DIRECTION: Rewrite the part of the records that opens with the line containing "Go to the Reportes tab" and runs through the end of the records, substituting "edit" for "pencil" and keeping everything else unchanged. Leave the pictures out of your answer.

EXTRACTED MATERIAL:
◇ ◇ ◇ ◇ ◇
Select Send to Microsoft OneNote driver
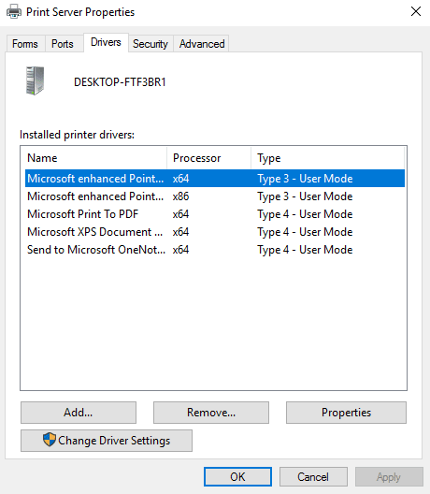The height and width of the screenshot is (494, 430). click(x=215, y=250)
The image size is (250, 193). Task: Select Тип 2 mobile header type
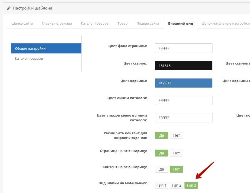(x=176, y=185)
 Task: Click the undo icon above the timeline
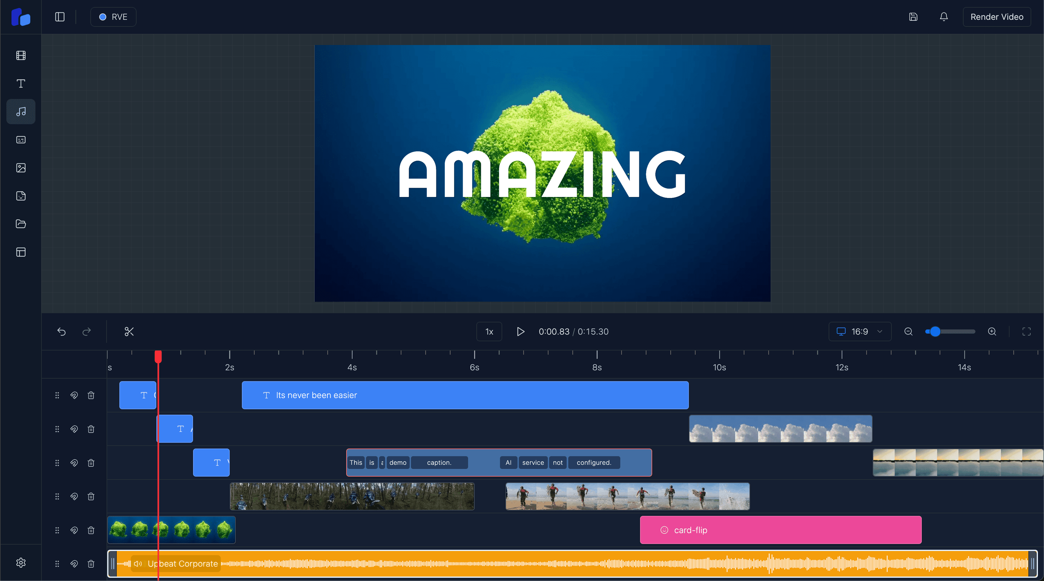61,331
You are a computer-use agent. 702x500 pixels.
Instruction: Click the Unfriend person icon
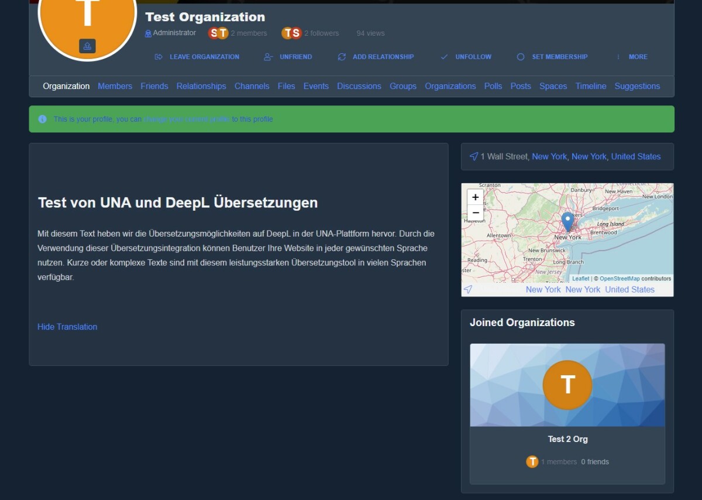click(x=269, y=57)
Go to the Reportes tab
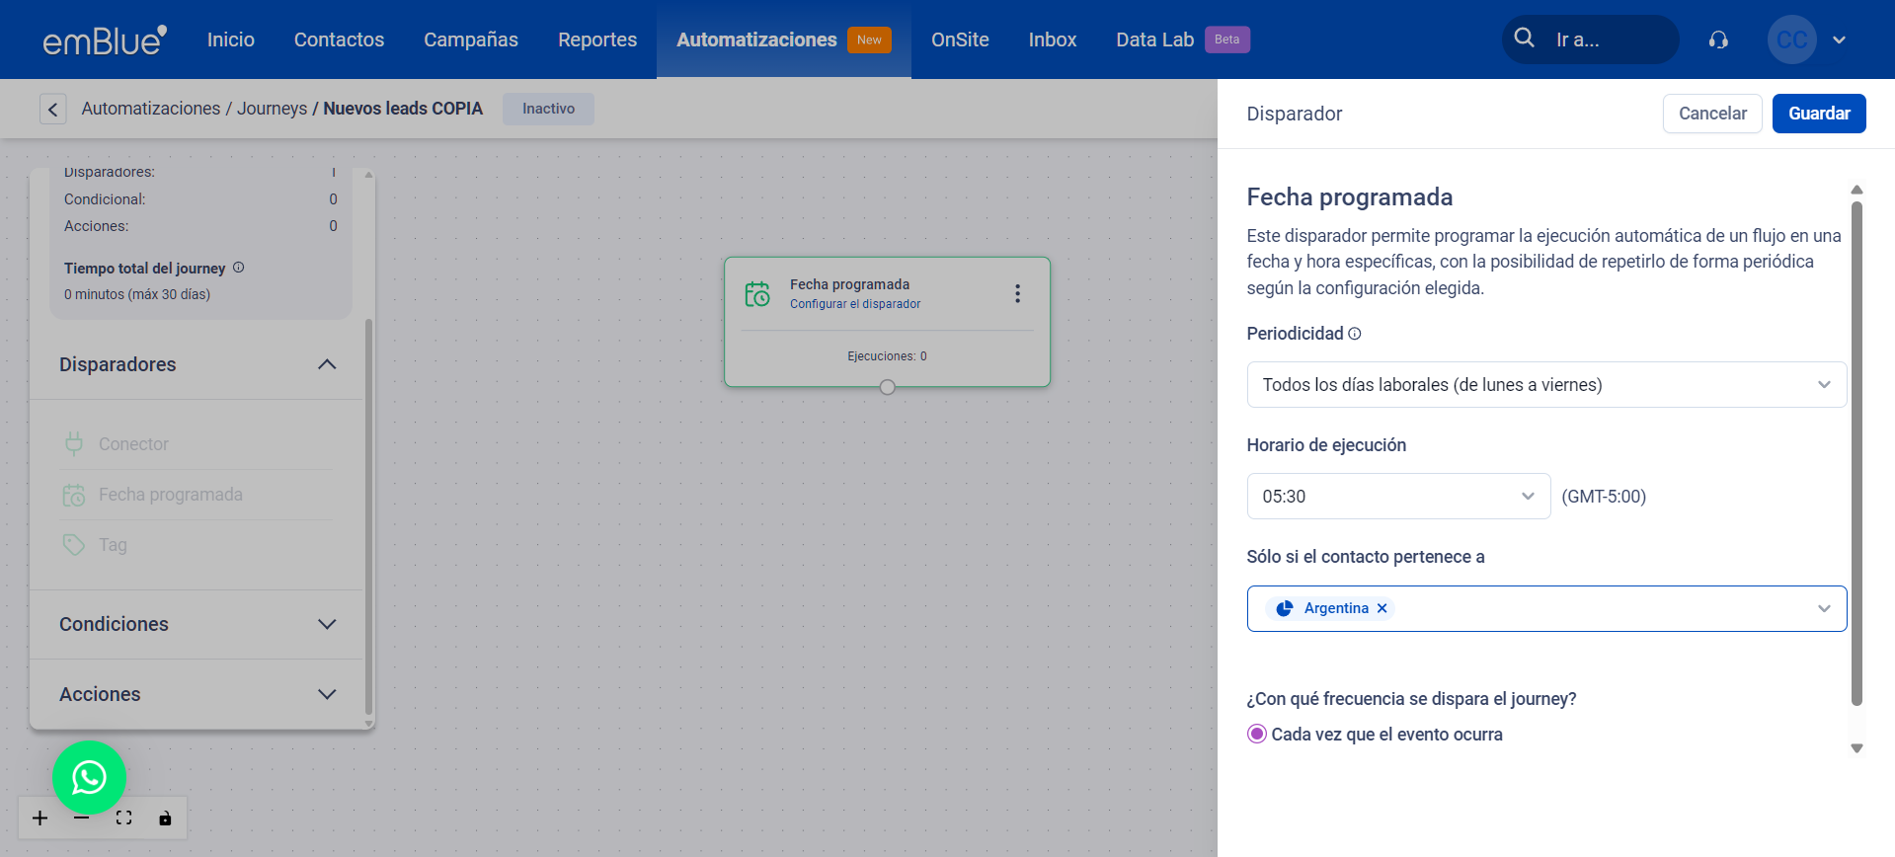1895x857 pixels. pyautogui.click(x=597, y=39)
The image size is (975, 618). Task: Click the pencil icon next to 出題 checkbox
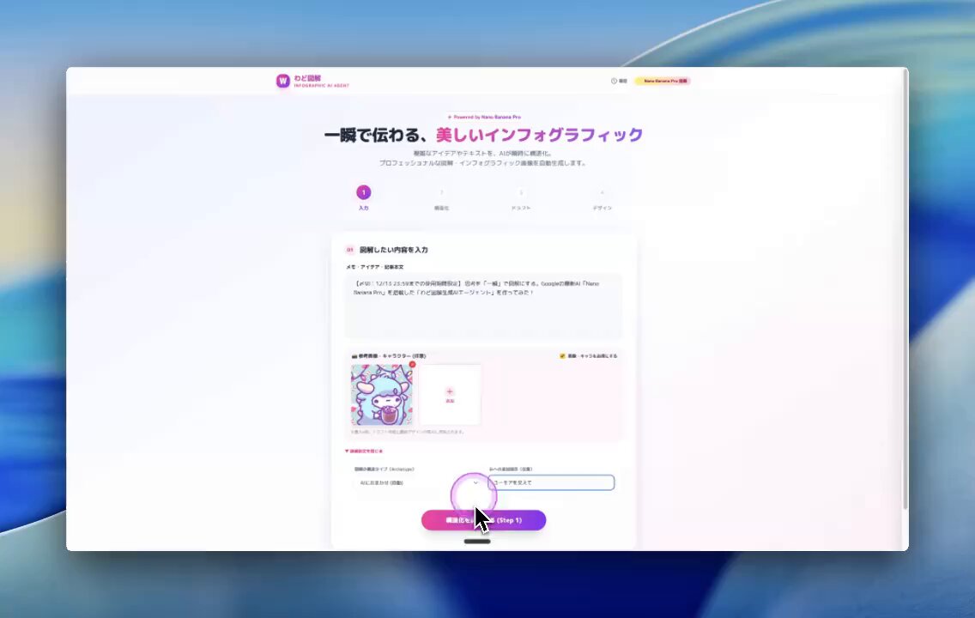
◇ ◇ ◇ ◇ ◇
OUTPUT OF THE EXERCISE:
Go to the Reportes tab
1895x857 pixels. pyautogui.click(x=597, y=39)
The image size is (975, 618). Task: Click the edit icon next to 出題 checkbox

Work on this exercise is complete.